| Problem statement |
Write out the records exactly, from the line with "The width and height of the screenshot is (1389, 868)." up to and including the line with "pyautogui.click(x=693, y=598)".

| Records for the task |
◆ ◆ ◆ ◆ ◆

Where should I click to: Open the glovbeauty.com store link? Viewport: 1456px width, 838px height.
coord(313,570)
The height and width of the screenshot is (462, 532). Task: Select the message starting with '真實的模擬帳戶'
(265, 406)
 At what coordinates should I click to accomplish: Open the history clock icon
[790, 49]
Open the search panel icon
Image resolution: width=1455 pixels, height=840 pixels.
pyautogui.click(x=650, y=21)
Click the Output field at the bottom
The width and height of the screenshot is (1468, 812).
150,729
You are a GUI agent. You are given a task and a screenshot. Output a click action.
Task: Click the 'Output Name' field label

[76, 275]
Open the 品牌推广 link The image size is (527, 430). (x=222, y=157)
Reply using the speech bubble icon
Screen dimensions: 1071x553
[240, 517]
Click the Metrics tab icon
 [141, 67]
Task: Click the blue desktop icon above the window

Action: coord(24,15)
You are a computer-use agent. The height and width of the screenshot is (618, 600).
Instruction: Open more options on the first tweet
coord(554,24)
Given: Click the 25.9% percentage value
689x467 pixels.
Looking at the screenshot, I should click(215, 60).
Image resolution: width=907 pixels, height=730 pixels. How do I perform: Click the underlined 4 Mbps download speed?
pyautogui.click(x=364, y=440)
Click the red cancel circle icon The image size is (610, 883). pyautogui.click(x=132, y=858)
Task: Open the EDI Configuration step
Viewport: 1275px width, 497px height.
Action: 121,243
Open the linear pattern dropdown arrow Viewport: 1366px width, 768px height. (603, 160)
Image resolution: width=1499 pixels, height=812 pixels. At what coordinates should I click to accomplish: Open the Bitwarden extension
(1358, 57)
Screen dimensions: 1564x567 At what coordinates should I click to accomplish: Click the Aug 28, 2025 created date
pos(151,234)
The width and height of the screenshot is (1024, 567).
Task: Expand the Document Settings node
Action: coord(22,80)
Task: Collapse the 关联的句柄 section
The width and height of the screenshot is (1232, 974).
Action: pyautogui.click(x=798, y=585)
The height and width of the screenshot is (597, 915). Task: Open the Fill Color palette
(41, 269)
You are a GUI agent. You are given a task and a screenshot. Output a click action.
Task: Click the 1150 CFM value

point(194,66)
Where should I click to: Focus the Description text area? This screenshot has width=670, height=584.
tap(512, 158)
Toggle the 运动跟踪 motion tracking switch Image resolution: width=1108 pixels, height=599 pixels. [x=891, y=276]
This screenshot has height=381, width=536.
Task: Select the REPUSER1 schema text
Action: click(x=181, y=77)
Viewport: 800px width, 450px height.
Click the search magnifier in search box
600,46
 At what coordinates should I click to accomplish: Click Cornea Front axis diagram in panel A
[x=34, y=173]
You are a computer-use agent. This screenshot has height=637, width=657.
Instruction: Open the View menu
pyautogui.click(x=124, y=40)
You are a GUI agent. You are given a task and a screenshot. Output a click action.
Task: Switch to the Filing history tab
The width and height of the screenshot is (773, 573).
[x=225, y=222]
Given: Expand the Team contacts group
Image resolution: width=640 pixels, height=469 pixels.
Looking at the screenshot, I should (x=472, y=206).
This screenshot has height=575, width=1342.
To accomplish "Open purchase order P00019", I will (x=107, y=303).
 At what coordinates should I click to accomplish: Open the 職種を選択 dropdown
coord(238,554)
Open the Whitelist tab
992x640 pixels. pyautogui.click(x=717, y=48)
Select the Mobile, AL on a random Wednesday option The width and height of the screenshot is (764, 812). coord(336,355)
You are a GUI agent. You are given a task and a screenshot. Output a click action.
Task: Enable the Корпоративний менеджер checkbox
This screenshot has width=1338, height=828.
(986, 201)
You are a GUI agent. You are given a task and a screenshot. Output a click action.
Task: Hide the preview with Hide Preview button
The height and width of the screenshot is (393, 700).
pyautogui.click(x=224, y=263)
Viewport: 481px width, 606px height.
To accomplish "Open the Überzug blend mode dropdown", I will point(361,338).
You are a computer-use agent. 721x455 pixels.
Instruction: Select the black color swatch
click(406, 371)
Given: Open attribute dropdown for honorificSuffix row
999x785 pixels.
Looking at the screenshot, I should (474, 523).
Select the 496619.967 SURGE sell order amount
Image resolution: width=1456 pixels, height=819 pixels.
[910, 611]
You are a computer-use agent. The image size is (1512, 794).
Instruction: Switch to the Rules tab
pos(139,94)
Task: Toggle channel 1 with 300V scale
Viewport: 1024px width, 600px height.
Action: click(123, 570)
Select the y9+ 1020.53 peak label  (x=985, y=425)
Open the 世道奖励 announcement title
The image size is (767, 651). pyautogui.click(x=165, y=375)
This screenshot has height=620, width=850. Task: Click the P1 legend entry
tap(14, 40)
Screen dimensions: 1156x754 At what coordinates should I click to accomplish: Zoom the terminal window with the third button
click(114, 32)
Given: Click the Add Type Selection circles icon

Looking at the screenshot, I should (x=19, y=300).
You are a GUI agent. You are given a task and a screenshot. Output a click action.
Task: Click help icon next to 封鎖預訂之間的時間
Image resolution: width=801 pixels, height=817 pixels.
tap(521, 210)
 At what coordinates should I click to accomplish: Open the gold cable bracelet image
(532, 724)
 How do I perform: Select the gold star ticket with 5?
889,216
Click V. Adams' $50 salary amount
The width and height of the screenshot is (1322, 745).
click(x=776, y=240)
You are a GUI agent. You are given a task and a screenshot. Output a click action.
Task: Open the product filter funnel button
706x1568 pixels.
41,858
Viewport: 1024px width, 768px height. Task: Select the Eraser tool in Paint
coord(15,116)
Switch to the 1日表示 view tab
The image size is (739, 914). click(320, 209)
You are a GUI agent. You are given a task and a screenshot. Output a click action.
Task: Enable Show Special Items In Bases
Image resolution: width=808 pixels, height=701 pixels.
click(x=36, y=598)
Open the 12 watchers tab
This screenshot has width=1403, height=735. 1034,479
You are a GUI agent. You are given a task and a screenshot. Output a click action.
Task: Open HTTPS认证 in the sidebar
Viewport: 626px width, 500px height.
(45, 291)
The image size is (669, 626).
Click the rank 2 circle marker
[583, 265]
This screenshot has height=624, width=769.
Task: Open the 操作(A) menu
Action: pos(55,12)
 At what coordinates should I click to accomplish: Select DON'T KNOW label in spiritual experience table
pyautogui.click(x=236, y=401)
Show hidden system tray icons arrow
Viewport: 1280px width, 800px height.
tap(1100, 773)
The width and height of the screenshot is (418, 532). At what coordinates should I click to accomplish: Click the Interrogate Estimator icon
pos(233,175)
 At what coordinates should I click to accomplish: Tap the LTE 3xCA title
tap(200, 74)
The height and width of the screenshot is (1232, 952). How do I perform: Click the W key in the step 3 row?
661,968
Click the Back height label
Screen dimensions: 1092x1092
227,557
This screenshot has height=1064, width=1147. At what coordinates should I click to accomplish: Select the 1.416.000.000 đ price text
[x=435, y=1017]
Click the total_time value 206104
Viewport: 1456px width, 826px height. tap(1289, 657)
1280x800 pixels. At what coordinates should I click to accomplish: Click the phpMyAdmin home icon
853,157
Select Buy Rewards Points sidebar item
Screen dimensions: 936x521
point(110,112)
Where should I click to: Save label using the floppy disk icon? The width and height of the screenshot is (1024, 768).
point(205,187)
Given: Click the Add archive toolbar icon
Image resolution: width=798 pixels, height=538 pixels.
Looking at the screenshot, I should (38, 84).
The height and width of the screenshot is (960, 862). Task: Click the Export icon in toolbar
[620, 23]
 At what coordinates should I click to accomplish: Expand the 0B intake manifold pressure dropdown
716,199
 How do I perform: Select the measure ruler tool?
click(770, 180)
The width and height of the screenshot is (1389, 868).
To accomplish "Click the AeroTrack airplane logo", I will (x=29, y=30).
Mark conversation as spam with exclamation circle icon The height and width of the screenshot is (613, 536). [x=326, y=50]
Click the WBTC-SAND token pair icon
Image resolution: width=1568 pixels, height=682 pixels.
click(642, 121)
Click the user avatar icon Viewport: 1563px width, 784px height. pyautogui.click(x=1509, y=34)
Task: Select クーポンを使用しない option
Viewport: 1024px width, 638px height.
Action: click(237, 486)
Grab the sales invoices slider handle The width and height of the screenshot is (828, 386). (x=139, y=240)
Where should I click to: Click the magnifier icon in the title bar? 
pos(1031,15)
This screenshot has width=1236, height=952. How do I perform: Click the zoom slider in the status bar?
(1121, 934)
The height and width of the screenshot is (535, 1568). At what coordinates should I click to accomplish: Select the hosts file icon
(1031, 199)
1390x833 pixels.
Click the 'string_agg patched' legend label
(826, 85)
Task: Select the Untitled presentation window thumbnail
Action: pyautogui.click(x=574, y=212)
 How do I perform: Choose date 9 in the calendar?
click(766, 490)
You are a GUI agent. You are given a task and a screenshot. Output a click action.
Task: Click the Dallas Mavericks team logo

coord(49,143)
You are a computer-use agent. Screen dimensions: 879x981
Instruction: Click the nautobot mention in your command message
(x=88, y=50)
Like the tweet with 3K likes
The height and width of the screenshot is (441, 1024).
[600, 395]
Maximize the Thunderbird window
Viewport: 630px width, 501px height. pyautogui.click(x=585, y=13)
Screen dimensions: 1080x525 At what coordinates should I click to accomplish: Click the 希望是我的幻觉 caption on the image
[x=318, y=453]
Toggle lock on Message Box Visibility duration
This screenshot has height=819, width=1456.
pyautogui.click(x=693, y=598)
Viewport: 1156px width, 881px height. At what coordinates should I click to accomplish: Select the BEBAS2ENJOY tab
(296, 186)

◆ ◆ ◆ ◆ ◆

| Final answer |
The width and height of the screenshot is (1389, 868).
To accomplish "Click the AeroTrack airplane logo", I will (x=29, y=30).
Mark conversation as spam with exclamation circle icon The height and width of the screenshot is (613, 536). [x=326, y=50]
Click the WBTC-SAND token pair icon
Image resolution: width=1568 pixels, height=682 pixels.
click(642, 121)
Click the user avatar icon Viewport: 1563px width, 784px height. pyautogui.click(x=1509, y=34)
Task: Select クーポンを使用しない option
Viewport: 1024px width, 638px height.
Action: click(237, 486)
Grab the sales invoices slider handle The width and height of the screenshot is (828, 386). (x=139, y=240)
Where should I click to: Click the magnifier icon in the title bar? 
pos(1031,15)
This screenshot has width=1236, height=952. How do I perform: Click the zoom slider in the status bar?
(1121, 934)
The height and width of the screenshot is (535, 1568). At what coordinates should I click to accomplish: Select the hosts file icon
(1031, 199)
1390x833 pixels.
Click the 'string_agg patched' legend label
(826, 85)
Task: Select the Untitled presentation window thumbnail
Action: pyautogui.click(x=574, y=212)
 How do I perform: Choose date 9 in the calendar?
click(766, 490)
You are a GUI agent. You are given a task and a screenshot. Output a click action.
Task: Click the Dallas Mavericks team logo

coord(49,143)
You are a computer-use agent. Screen dimensions: 879x981
Instruction: Click the nautobot mention in your command message
(x=88, y=50)
Like the tweet with 3K likes
The height and width of the screenshot is (441, 1024).
[600, 395]
Maximize the Thunderbird window
Viewport: 630px width, 501px height. pyautogui.click(x=585, y=13)
Screen dimensions: 1080x525 At what coordinates should I click to accomplish: Click the 希望是我的幻觉 caption on the image
[x=318, y=453]
Toggle lock on Message Box Visibility duration
This screenshot has height=819, width=1456.
pyautogui.click(x=693, y=598)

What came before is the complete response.